GOAL 1:
Answer these questions about the CDSW troubleshooting article:
(a) What kind of taint does Kubernetes put on the node when the remaining capacity of nodefs and imagefs reaches the eviction threshold?
(b) In a namespace with what name is each Session Pod placed?
(c) As which user, and on which node, must you log in before running the kubectl commands?

TEXT:
CDSW Session Couldn't Start Due To Node Taints - node.kubernetes.io/disk-pressure:NoSchedule
The purpose of this article
Problem Statement
Troubleshooting
- Step-1: Use the
kubectl describe pod
command to view the details of the Pod of the Session. - Step-2: Use
kubectl describe node
to view the status of all the nodes. - Step-3: Verify the kubelet process argument.
- Step-4: Check the
nodefs
andimagefs
recognized by kubelet.
- Step-1: Use the
Summary
The purpose of this article
This article records a troubleshooting about CDSW unable to start Session. The reason for the problem involved is that the remaining capacity of nodefs and imagefs used by Kubelet has reached the threshold of evicting the node, resulting in the node being labeled as NoSchedule taint by Kubernetes.
Problem Statement
One of my customer reported that they found their CDSW failed to start Sessions. The following is a screenshot of the failure to start Session on CDSW.
We can see that in the Session log, there are the following messages:
Unschedulable: 0/2 nodes are available: 2 node(s) had taints that the pod didn’t tolerate.
Troubleshooting
Step-1: Use the kubectl describe pod
command to view the details of the Pod of the Session.
Every Session created by CDSW is a Pod, and the name of the Pod is a random string. This Pod will be placed in a NameSpace named “default-user-{number}”.
The following figure is an example of the random Pod name generated when the Session is created.
Now, we can use the following kubectl
commands to navigate to the Pod and look into the detail of this Pod. First you have to use root user to log in to CDSW Master node.

GOAL 2:
In the rows below, identify every line that contains the word "town" and copy each one.

GIVEN ENTRIES:
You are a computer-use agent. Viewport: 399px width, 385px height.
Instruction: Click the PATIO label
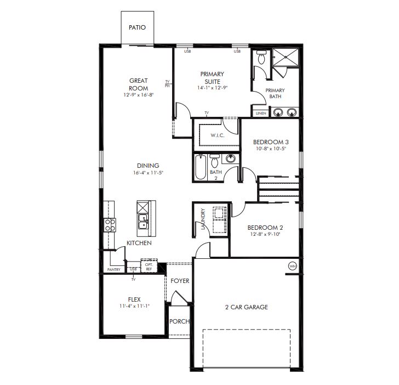click(137, 27)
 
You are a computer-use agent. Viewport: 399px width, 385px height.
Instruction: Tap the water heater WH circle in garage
click(293, 266)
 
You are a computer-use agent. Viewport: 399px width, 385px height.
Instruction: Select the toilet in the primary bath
click(261, 57)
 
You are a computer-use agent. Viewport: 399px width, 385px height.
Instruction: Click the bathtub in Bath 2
click(201, 167)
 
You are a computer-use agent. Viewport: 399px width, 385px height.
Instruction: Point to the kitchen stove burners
click(110, 225)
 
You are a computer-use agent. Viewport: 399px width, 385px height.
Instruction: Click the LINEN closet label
click(261, 114)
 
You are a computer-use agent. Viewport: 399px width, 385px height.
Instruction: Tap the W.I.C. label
click(217, 135)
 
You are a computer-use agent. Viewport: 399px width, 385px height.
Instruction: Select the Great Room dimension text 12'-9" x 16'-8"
click(139, 95)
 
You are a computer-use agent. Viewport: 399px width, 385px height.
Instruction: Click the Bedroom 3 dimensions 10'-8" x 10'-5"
click(271, 149)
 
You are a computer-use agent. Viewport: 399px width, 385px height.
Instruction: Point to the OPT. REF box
click(149, 266)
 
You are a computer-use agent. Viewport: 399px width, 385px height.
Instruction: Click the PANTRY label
click(114, 269)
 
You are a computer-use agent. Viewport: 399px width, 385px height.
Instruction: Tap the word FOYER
click(180, 281)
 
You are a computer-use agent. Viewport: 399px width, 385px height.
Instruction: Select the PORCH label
click(179, 321)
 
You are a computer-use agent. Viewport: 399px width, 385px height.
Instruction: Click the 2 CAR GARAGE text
click(247, 307)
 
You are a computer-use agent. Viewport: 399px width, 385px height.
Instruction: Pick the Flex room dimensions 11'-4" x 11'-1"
click(134, 306)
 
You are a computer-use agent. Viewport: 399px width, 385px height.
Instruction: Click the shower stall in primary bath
click(285, 57)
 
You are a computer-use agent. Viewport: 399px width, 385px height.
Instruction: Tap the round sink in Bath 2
click(231, 158)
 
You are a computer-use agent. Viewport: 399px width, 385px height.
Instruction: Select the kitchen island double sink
click(142, 222)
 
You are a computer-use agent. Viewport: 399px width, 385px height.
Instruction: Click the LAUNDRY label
click(203, 219)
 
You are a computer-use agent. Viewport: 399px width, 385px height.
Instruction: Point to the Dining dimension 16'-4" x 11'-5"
click(148, 173)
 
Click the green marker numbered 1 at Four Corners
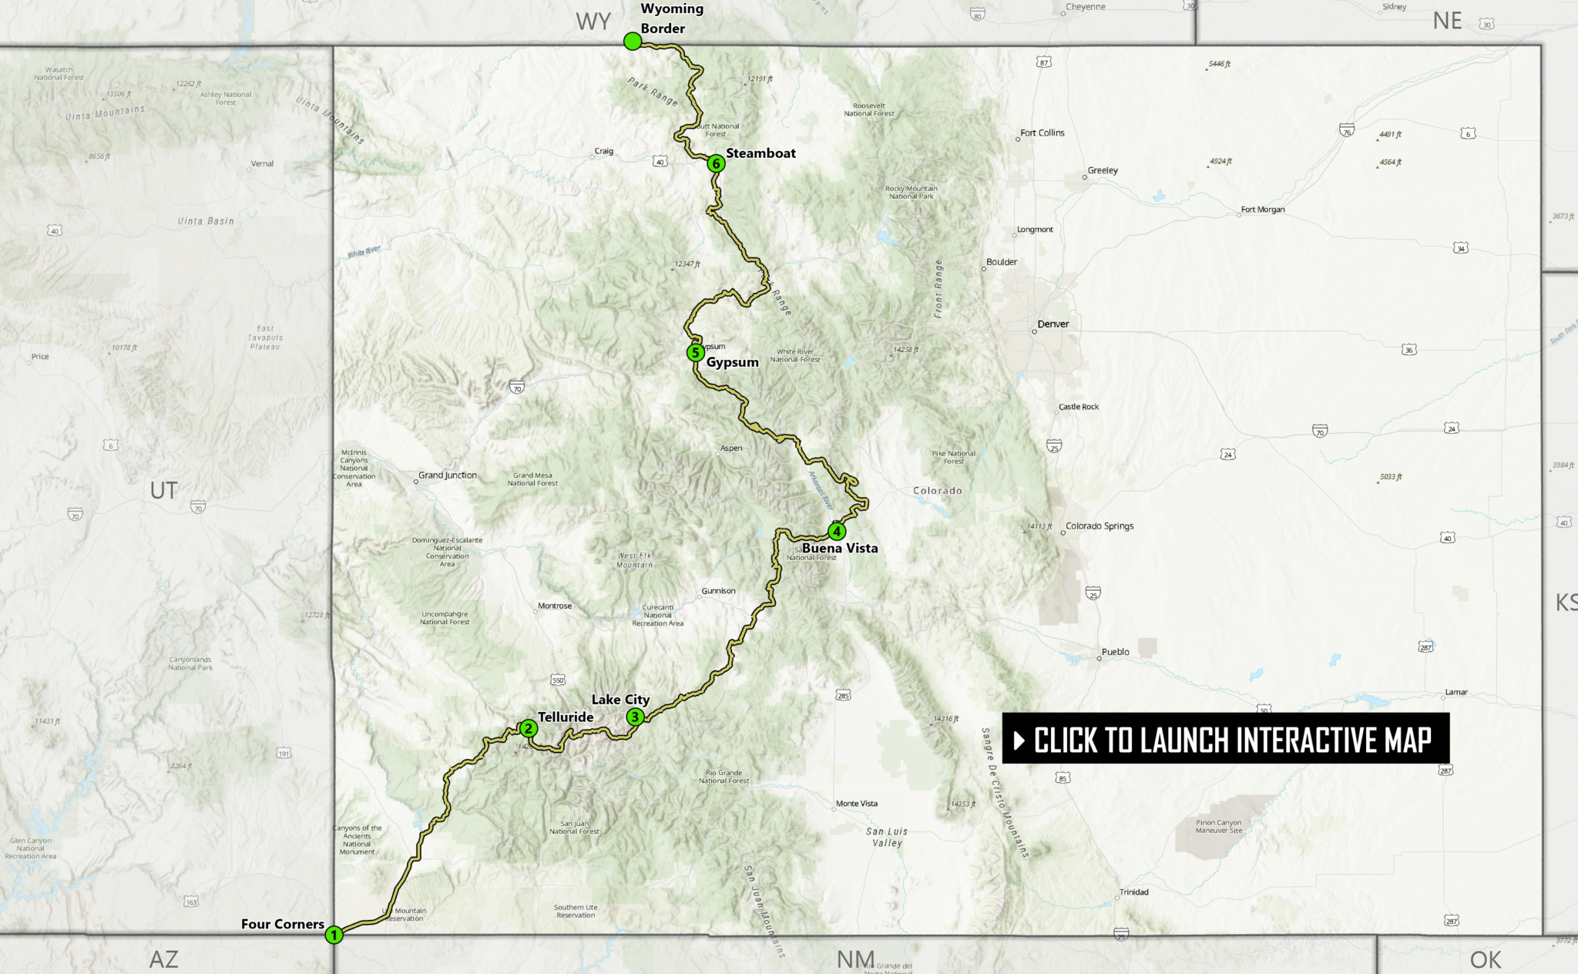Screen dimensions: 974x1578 click(334, 935)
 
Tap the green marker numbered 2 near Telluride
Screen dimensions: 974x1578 click(528, 728)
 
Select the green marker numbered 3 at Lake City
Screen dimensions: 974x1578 click(635, 717)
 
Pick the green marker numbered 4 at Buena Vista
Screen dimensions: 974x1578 click(837, 531)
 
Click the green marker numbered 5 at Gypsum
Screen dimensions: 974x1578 click(695, 353)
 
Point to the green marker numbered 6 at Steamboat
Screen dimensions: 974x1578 click(716, 163)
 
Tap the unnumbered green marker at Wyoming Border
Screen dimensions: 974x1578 click(633, 42)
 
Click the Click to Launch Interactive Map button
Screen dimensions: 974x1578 click(1225, 739)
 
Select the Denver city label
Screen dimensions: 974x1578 click(1053, 324)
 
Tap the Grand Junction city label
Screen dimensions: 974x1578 click(448, 475)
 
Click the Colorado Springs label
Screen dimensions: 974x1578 click(1100, 526)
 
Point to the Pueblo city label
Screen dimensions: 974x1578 click(1115, 652)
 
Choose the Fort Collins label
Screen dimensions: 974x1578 click(1042, 133)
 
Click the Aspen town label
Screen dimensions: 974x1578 click(731, 448)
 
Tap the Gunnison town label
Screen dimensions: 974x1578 click(718, 591)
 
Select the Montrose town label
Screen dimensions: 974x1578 click(555, 606)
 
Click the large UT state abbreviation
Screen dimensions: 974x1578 click(164, 490)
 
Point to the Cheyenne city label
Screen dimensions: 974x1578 click(1085, 7)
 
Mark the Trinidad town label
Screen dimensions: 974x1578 click(1133, 892)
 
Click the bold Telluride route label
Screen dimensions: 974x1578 click(566, 717)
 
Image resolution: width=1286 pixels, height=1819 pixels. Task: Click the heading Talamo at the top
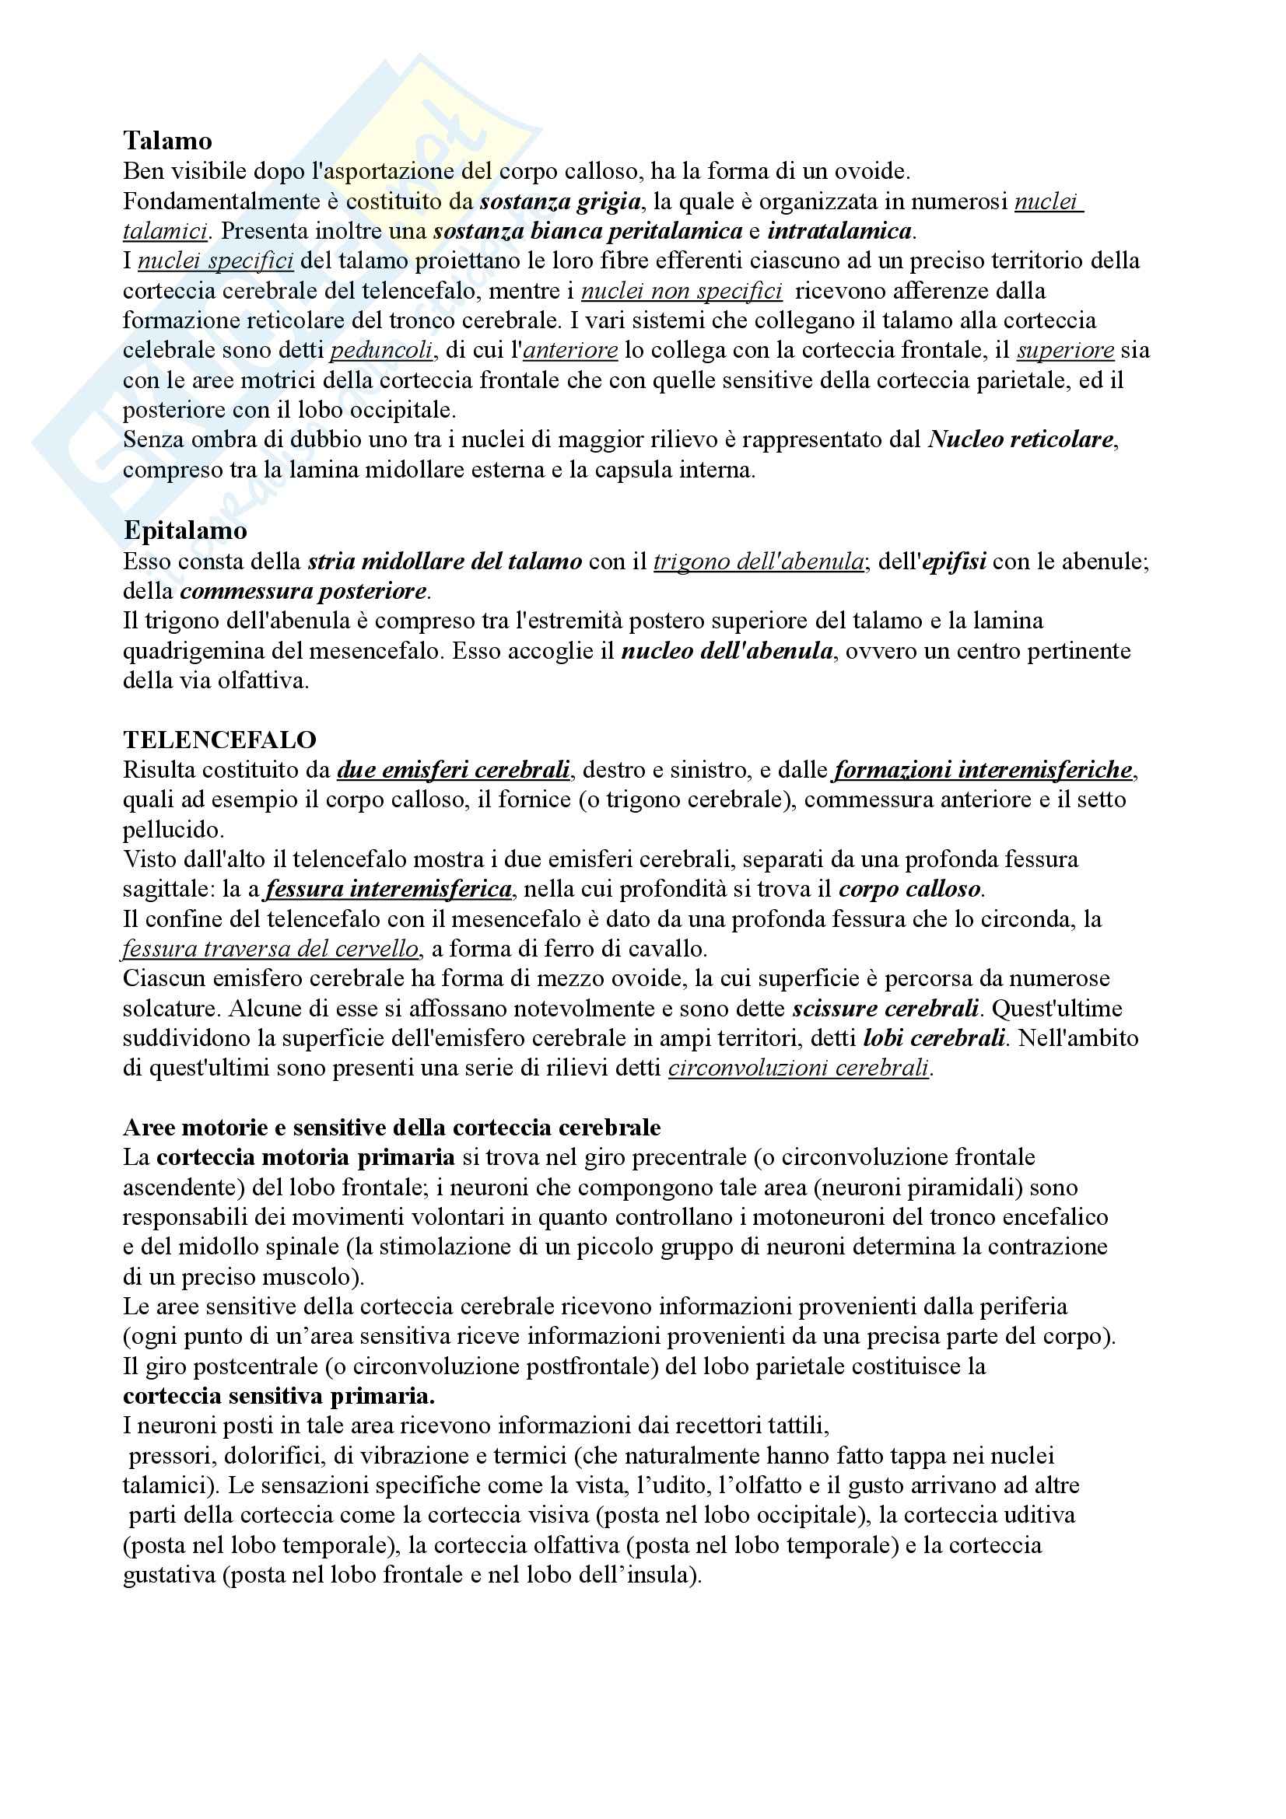pos(167,141)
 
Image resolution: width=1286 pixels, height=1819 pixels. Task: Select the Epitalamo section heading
pos(184,530)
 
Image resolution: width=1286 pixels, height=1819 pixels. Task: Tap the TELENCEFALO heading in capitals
pos(219,739)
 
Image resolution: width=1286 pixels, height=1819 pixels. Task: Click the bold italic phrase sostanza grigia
pos(559,201)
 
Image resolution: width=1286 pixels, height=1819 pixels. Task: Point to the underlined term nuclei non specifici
pos(682,291)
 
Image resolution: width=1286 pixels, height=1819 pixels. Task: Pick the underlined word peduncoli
pos(381,350)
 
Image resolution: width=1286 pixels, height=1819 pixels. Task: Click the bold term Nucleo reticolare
pos(1021,439)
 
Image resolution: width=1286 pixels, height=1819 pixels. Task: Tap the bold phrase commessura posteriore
pos(303,592)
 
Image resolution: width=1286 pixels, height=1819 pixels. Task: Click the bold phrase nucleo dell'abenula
pos(727,651)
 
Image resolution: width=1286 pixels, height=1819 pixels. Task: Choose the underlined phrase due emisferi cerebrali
pos(454,770)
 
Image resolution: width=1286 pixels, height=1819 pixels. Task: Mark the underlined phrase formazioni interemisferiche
pos(983,770)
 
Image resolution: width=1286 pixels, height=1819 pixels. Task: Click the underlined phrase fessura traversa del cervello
pos(270,948)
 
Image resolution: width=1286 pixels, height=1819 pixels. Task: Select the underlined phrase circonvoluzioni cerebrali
pos(798,1068)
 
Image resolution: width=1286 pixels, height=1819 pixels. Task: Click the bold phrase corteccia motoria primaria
pos(305,1157)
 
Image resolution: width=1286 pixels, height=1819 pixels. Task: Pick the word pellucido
pos(173,830)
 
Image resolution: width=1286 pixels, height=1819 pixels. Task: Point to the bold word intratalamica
pos(839,231)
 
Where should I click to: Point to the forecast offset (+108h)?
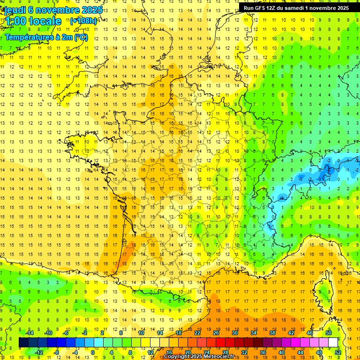[x=83, y=21]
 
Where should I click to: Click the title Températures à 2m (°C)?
[x=46, y=38]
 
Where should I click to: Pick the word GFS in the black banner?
[x=262, y=8]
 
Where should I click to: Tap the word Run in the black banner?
[x=249, y=8]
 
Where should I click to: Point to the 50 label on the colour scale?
[x=329, y=333]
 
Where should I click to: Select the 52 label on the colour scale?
[x=338, y=352]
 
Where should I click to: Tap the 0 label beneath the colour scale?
[x=92, y=352]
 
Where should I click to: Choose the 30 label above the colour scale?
[x=235, y=333]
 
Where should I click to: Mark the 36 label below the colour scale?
[x=263, y=352]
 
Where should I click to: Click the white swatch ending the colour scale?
[x=333, y=343]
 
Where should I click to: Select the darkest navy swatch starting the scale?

ANSWER 1:
(a) A NoSchedule taint.
(b) "default-user-{number}".
(c) As the root user, on the CDSW Master node.

ANSWER 2:
Click the Aspen town label
Tap the Gunnison town label
Select the Montrose town label
Mark the Trinidad town label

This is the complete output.